The paper tackles the problem of Gaussian Processes (GP) being limited to single output samples per input by proposing a generalization that accommodates multiple output samples, such as from multiple human raters in subjective tasks like spoken language assessment. The result shows that this approach allows the GP to compute test set output distributions more similar to reference outputs from multiple raters, as evaluated on the speechocean762 dataset.

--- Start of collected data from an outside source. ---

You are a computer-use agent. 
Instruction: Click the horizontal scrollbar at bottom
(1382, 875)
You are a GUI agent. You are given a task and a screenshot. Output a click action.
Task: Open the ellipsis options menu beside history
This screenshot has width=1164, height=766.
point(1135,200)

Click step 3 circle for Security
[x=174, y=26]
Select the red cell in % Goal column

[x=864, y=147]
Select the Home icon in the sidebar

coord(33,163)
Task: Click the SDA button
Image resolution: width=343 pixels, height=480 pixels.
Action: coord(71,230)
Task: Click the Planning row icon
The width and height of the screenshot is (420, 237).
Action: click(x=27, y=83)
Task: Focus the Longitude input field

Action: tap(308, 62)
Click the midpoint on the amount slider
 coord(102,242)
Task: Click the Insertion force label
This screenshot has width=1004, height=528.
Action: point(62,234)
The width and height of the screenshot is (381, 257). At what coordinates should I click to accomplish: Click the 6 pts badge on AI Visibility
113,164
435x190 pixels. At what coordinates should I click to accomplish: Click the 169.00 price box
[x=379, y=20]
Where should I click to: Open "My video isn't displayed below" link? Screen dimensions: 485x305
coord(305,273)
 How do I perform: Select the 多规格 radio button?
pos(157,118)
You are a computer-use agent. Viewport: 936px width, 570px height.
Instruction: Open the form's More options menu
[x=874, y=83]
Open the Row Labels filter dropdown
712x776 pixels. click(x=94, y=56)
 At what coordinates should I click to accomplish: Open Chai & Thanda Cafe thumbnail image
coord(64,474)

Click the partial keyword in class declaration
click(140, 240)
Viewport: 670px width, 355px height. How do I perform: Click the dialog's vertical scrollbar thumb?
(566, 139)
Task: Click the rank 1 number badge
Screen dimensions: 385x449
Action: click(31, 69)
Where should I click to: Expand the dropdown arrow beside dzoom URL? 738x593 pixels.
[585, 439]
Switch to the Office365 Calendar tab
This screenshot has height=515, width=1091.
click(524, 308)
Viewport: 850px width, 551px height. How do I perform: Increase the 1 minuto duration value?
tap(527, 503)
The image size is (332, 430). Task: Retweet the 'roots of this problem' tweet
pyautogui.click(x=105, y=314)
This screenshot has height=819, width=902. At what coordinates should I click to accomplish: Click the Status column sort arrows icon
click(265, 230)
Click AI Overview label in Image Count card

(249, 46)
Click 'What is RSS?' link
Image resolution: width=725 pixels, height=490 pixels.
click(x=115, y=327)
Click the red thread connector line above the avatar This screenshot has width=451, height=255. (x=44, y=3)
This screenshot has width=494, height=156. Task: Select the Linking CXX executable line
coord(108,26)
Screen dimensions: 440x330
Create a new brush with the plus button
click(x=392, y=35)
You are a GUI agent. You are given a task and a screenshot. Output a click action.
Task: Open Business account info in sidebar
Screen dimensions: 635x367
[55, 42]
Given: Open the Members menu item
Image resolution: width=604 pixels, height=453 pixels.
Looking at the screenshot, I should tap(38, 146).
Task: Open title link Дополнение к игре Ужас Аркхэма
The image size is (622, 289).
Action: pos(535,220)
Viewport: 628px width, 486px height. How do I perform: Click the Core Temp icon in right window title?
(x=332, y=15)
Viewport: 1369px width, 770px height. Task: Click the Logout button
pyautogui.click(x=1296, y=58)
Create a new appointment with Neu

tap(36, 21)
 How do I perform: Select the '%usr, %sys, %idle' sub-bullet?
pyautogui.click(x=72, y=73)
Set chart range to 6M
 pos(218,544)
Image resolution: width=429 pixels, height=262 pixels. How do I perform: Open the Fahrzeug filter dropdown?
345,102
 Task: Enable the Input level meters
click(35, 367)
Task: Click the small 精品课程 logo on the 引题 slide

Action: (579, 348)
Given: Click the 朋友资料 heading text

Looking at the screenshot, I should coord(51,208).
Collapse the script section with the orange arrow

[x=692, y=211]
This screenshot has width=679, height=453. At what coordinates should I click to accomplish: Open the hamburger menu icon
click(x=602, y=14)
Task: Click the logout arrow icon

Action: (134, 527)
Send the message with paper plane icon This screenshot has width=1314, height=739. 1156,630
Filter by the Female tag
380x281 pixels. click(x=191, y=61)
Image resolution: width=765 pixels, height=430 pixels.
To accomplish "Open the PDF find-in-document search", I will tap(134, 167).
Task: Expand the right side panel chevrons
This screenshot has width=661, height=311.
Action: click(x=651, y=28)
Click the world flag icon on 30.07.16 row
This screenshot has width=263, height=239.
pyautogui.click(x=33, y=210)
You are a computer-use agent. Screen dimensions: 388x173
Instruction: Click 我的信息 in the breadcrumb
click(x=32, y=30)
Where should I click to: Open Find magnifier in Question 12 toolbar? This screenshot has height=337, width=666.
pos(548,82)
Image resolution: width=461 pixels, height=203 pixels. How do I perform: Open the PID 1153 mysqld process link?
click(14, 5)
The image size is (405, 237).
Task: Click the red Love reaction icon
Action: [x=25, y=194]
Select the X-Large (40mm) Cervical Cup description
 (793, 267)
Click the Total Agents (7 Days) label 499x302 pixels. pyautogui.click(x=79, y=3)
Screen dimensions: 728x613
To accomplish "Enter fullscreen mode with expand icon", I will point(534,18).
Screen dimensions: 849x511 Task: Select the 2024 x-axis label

The standard Gaussian Process (GP) only considers a single output sample per input in the training set. Datasets for subjective tasks, such as spoken language assessment, may be annotated with output labels from multiple human raters per input. This paper proposes to generalise the GP to allow for these multiple output samples in the training set, and thus make use of available output uncertainty information. This differs from a multi-output GP, as all output samples are from the same task here. The output density function is formulated to be the joint likelihood of observing all output samples, and latent variables are not repeated to reduce computation cost. The test set predictions are inferred similarly to a standard GP, with a difference being in the optimised hyper-parameters. This is evaluated on speechocean762, showing that it allows the GP to compute a test set output distribution that is more similar to the collection of reference outputs from the multiple human raters.